I opened and started eating some venison/pork salami I made 2 years ago. Wow!


----------



## ChoppyChoppy (May 9, 2018)

Ramen noodles in the root cellar.

Gotta preserve that flavor haha!


----------



## MontanaResident (May 10, 2018)

I call it my 1/2 root cellar. Along one side it is dug into the side of the hill. It's always cool in there.


----------



## MontanaResident (May 18, 2018)

2 Weeks in, and 2 more to go, and these will be finished or very close. No longer tacky feeling, Chubs and Links are getting firm, and the mold is growing nicely.


----------



## MontanaResident (May 24, 2018)

One more week to go. The links are very firm, and done. I'll cut into one for confirmation and taste in a few days. The Chubs are unyieldingly firm at the ends, and towards the center getting firmer every day. They should be done next week or soon after.


----------



## MontanaResident (May 28, 2018)

Neighbors brought over some canned tomatoes and canned peaches from their garden this morning. In returning the favor, we cut out one of the salami links and sliced into it. Very firm, looks and tastes great. Chubs are firming up, maybe another week and 2018 salami will be complete.


----------



## MontanaResident (Jun 4, 2018)

It is all finished. Dayum, Good Eating too.


----------



## svk (Jul 10, 2018)

How do you get the correct mold to grow? Does it just naturally appear.

Meat looks great BTW


----------



## MontanaResident (Jul 10, 2018)

It naturally occurs. I know that for others it doesn't occur. I guess, I'm just lucky. I made Tuscan Salami a few years ago and the mold was thick and it was making a mess.



svk said:


> How do you get the correct mold to grow? Does it just naturally appear.
> 
> Meat looks great BTW


----------



## Huskybill (Jul 14, 2018)

Looks good. My misses just returned from vacation in Italy to meet the relatives she brought home salami, super sod it looked like yours very tasty. There’s no stores in Italy like here everything is homemade. Italian fresh bread can be purchased there. My grandfather from Italy would make a meal from provalone cheese, salami, Italian bread and homemade wine.


----------



## Deleted member 150358 (Jul 15, 2018)

Think I got me some of that there white mold growing in the wood pile. Don't think that elms gonna have much flavor and be awful stringy.

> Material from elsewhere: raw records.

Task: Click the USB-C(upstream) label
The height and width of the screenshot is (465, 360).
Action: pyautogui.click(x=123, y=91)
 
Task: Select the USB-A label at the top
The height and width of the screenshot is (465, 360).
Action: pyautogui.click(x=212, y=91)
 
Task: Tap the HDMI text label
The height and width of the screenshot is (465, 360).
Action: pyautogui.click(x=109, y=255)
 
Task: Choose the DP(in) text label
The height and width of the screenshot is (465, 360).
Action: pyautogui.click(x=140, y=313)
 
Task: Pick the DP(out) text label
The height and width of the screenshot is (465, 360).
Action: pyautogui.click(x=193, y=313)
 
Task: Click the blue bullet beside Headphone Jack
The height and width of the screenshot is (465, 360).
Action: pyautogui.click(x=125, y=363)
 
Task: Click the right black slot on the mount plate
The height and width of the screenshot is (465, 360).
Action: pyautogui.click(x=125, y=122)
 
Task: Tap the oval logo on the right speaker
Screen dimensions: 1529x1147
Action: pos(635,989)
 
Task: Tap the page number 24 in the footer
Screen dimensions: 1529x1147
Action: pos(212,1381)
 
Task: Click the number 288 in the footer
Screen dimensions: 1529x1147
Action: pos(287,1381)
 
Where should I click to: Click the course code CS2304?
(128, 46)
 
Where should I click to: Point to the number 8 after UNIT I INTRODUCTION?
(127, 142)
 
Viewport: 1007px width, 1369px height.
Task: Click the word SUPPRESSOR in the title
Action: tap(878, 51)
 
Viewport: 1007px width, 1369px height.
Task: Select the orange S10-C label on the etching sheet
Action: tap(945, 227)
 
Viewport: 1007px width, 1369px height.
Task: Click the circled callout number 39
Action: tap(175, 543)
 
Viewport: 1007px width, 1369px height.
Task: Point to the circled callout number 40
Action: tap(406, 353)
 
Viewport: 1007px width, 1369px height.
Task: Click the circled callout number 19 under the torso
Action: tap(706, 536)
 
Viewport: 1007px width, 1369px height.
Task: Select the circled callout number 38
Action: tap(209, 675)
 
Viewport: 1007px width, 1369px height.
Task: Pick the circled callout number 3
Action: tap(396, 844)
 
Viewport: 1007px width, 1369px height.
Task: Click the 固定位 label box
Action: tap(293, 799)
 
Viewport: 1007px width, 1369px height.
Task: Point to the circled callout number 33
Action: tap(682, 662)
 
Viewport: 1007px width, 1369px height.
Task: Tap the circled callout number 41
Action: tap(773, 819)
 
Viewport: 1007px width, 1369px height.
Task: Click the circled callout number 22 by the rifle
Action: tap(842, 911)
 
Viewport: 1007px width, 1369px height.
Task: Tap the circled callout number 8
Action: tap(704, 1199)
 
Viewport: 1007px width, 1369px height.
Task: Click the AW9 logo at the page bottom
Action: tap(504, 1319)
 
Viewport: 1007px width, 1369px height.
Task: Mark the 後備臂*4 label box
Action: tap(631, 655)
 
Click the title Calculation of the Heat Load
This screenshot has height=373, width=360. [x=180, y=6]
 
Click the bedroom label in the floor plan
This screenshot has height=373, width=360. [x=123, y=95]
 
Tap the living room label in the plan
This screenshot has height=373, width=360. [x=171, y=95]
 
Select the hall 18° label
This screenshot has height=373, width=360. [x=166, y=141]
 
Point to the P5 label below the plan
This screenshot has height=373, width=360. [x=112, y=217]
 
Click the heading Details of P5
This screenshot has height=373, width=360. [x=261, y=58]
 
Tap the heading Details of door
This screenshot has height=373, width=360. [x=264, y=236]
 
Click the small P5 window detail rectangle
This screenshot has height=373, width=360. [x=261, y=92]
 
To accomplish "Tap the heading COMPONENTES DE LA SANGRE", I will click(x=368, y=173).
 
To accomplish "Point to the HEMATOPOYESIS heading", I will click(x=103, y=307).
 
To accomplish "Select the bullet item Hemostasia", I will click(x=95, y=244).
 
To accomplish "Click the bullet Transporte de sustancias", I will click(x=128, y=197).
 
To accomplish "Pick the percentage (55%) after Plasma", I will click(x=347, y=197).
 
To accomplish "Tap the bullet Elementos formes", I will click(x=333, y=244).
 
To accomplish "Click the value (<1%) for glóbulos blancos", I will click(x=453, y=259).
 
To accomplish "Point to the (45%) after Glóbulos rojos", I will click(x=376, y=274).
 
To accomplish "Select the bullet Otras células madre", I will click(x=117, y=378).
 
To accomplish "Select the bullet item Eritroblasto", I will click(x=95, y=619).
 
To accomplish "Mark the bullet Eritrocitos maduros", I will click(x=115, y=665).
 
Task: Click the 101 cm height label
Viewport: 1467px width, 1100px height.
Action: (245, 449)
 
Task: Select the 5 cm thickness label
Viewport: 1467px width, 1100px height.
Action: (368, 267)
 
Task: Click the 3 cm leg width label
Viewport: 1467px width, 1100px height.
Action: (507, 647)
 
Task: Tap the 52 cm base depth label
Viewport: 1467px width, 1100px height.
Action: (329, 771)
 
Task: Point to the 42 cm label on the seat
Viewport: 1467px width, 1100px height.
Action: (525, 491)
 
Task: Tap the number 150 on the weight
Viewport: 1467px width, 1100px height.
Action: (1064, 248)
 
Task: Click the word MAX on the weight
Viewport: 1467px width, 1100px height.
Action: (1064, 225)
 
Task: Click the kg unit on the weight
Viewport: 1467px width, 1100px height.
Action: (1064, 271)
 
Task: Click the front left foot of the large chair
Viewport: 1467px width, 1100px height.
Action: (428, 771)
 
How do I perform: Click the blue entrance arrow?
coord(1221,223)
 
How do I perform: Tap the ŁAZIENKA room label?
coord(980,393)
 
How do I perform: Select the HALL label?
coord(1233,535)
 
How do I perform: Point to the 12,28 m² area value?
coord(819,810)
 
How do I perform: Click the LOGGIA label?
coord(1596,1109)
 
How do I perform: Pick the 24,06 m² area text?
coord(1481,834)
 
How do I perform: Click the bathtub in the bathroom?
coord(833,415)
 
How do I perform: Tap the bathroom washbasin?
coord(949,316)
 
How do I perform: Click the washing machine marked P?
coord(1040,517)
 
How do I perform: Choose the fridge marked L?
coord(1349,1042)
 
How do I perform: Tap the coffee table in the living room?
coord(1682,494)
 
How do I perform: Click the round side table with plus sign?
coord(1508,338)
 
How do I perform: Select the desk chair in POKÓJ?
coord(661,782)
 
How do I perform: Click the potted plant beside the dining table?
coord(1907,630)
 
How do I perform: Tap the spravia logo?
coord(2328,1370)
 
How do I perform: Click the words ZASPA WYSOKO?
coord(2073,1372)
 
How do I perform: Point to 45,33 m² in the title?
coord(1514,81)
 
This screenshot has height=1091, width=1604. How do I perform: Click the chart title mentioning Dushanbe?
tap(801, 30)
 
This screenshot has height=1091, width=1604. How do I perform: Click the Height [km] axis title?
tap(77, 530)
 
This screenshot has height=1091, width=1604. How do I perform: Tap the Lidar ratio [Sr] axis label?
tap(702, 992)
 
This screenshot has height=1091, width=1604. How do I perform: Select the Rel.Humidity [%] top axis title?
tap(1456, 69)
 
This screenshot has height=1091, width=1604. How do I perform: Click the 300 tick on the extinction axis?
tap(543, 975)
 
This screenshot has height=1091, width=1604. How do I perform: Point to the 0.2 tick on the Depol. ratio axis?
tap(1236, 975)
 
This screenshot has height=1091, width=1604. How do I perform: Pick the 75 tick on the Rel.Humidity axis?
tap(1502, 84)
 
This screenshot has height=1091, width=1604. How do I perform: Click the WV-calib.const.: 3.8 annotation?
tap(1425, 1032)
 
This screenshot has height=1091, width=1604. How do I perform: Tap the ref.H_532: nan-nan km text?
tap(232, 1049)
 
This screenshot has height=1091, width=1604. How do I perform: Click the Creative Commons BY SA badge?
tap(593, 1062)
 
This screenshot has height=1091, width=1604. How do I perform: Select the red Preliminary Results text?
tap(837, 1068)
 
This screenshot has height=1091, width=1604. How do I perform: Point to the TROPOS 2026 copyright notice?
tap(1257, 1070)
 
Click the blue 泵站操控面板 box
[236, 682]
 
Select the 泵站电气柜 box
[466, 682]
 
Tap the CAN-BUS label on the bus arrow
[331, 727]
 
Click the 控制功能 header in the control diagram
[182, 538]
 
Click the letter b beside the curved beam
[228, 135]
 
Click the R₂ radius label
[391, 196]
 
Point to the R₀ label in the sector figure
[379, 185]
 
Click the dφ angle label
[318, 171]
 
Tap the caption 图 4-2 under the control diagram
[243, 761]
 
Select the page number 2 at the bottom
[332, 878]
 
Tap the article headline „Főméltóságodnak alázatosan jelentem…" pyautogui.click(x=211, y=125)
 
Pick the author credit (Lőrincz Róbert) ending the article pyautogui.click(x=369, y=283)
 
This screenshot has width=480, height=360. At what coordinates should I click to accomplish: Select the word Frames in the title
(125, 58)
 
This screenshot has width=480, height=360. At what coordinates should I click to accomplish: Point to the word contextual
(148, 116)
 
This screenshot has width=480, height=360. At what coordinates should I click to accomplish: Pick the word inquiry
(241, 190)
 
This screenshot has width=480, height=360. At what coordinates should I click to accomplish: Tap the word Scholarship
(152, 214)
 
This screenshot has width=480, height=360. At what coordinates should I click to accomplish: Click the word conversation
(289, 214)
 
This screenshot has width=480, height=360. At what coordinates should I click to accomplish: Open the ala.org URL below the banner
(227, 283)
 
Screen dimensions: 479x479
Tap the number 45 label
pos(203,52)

Great job on those for sure. Makes my mouth water and long for some beer stix.


----------



## svk (Jul 15, 2018)

So when you eat it, you just peel that skin off?


----------



## MontanaResident (Jul 15, 2018)

The casing usually gets a bit moldy, a darker less appealing look, beneath the white (good) mold. I strip the casing off and make sure the fuzzy green or even black mold has not effected the meat. If all looks good I double wrap it and put it into the freezer. Tainted meat, ala botulism is nothing to fool with. Salt is the main ingredient that prevent this deadly bacteria. The more the safer. Of course if to much is used the taste is not palatable. The rules are 2.5 to 3% salt by weight, and with proper sanitary steps and a proper curing environment the risks are minimal. Over the years, of the dozens and dozens of Salami Chubs, I've only tossed a couple. Safety first.

Here is a picture of a very very large batch, I made of a few years ago, that I am still eating.

Fun to do, great to eat, but you got to do it right. Making the first batch is a bit scary, but results are well worth it.

If you have the proper set up, 60% humidity + 60% temperature over a 30+ day period, and want to try this, I recommend a kit.

This is what I first tried and the results were spectacular, and it was off to the races afterwards.

Salami Kit -> https://www.amazon.com/consisting-P...F8&qid=1531694959&sr=8-15&keywords=salami+kit

I reviewed this kit on Amazon, and there are more pictures hosted by Amazon.








svk said:


> So when you eat it, you just peel that skin off?


----------



## svk (Jul 15, 2018)

Great info, thank you


----------



## Huskybill (Aug 8, 2019)

When I worked in a deli we would wash the slab bacon when it got moldy.


----------



## Huskybill (Sep 12, 2019)

Add some mustard and relish to your sammiches. I think it’s the G brand.


----------



## MontanaResident (May 15, 2020)

2020 Salami. I have been making pizza and found my DIY Homemade Salami was running dangerously low.

Here is 20lbs of ground pork Butt&Shoulder and the seasoning I will be trying. Also more Cracklin (is really pork skin).


----------



## MontanaResident (May 16, 2020)

Now the wait. These will hang for about 30 days, til they lose about 30% of their weight. I had to lick my fingers a few times, and these are tangy, spicy, and with just the right amount of salt.


----------



## MontanaResident (May 17, 2020)

I moved the chubs out to the 1/2 root cellar, where they will hang for about a month. I weight one of the lighter chubs (25 ounces) and after 24 hours it has lost an ounce so far.  

One simple tool I made to accelerate the cure dry, and should make for more uniform drying, was to take sewing needles and duct taped them to a wine cork. With about 15 to 20 needles I was able to quickly and completely prick the casings. Attempts in past years, I did without such a tool, and I am sure my casing piercings were halfhearted.


----------



## MontanaResident (May 30, 2020)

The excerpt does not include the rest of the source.